The outbreak, which began weeks into the ship’s polar voyage from Argentina to Antarctica and remote South Atlantic islands, has prompted a coordinated international response involving the WHO, Cape Verdean health officials, and South African authorities, who are conducting contact tracing after an infected passenger died at Johannesburg’s main airport.

The Hondius departed Ushuaia, Argentina, on April 1, according to Argentine provincial authorities. Health officials there said no passengers showed hantavirus symptoms at the time of departure. But because the virus can incubate for up to eight weeks, “the passengers could have been incubating the disease if they acquired it within the country or elsewhere in the world,” Juan Facundo Petrina, director of epidemiology for Tierra del Fuego province, told the Associated Press.

The first death was a 70-year-old Dutch man who fell ill with fever, headache, abdominal pain and diarrhea and died on board April 11. His body was taken off the vessel nearly two weeks later on the British territory of Saint Helena, where it is awaiting repatriation. His 69-year-old wife left the ship and later collapsed at Johannesburg’s airport; she died at a hospital, and her blood tested positive for the virus posthumously, South African Health Minister Aaron Motsoaledi said. A third passenger, a German national, died on the ship and his body remains on board, according to a statement from Oceanwide Expeditions.

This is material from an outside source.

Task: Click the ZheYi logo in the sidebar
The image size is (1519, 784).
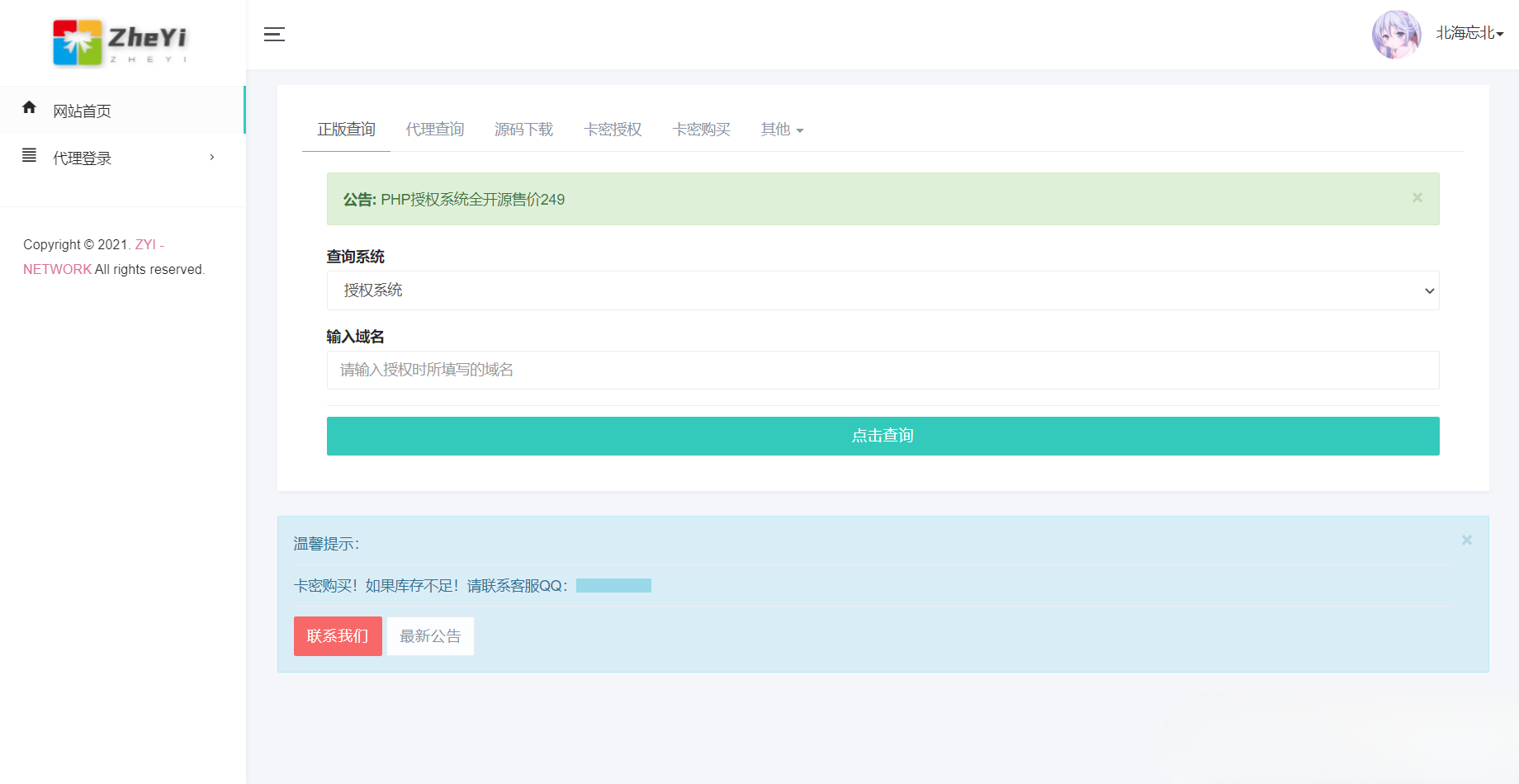Action: [119, 41]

A British man was evacuated from the ship on April 27 at Ascension Island and taken to South Africa, where he tested positive for hantavirus and remains in critical condition in intensive care. Two sick crew members — one British, one Dutch — have respiratory symptoms and need urgent medical care, the operator said.

Cape Verde’s Health Ministry said Monday that the ship would not be allowed to dock and would stay in open waters near the shore because of public health concerns. A medical team of two doctors, a nurse and a laboratory specialist has visited the ship three times, said Dr. Ann Lindstrand, a WHO official in Cape Verde. She told the AP that authorities were planning medical evacuations in which passengers would be taken from the ship by ambulance to an airport.

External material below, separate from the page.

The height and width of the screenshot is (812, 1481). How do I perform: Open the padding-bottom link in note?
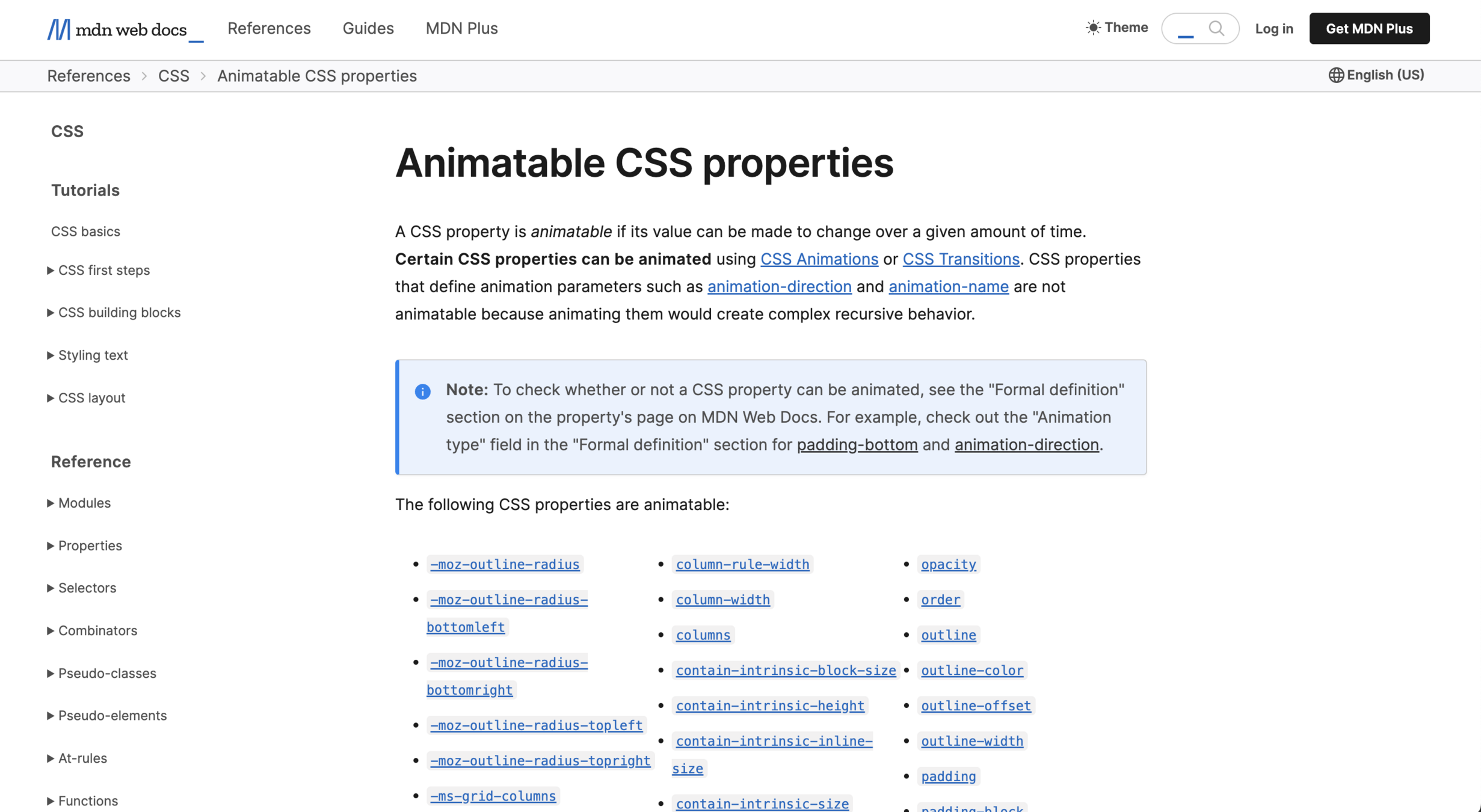tap(857, 444)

“It’s been very tricky for Cape Verdean authorities,” Lindstrand said. “What they have to deal with is a public health event. And of course, they have been thinking about the protection of the population here.”

Oceanwide Expeditions said it would consider moving the ship to one of the Spanish islands — Tenerife or Las Palmas — if it cannot evacuate passengers in Cape Verde. The WHO said it was working with local authorities and the operator on a “full public health risk assessment” and that “detailed investigations are ongoing, including further laboratory testing, and epidemiological investigations.”

Hantavirus is a rodent-borne illness spread by contact with rodents or their urine, saliva or droppings. WHO says it is rare but can spread between people. There is no specific treatment or cure, but early medical attention can increase chances of survival. Paul Hunter, a professor of medicine at the University of East Anglia and an expert on infectious disease, said the virus comes from rodents.

A previous hantavirus outbreak in southern Argentina in 2019 killed at least nine people and prompted a judge to order dozens of residents of a remote town to stay in their homes for 30 days. Last year, Argentina recorded 28 deaths from the virus, according to the health ministry.

South Africa’s National Institute for Communicable Diseases is conducting contact tracing for people who may have been exposed to infected cruise passengers, particularly the 69-year-old woman who collapsed at Johannesburg’s O.R. Tambo International Airport, one of Africa’s busiest. The country’s health department urged the public not to panic, saying WHO was “coordinating a multicountry response with all affected islands and countries to contain further spread of the disease.”

Dr. Hans Henri P. Kluge, WHO regional director for Europe, said in a statement Monday that while the disease is severe in some cases, “it is not easily transmitted between people. The risk to the wider public remains low. There is no need for panic or travel restrictions.”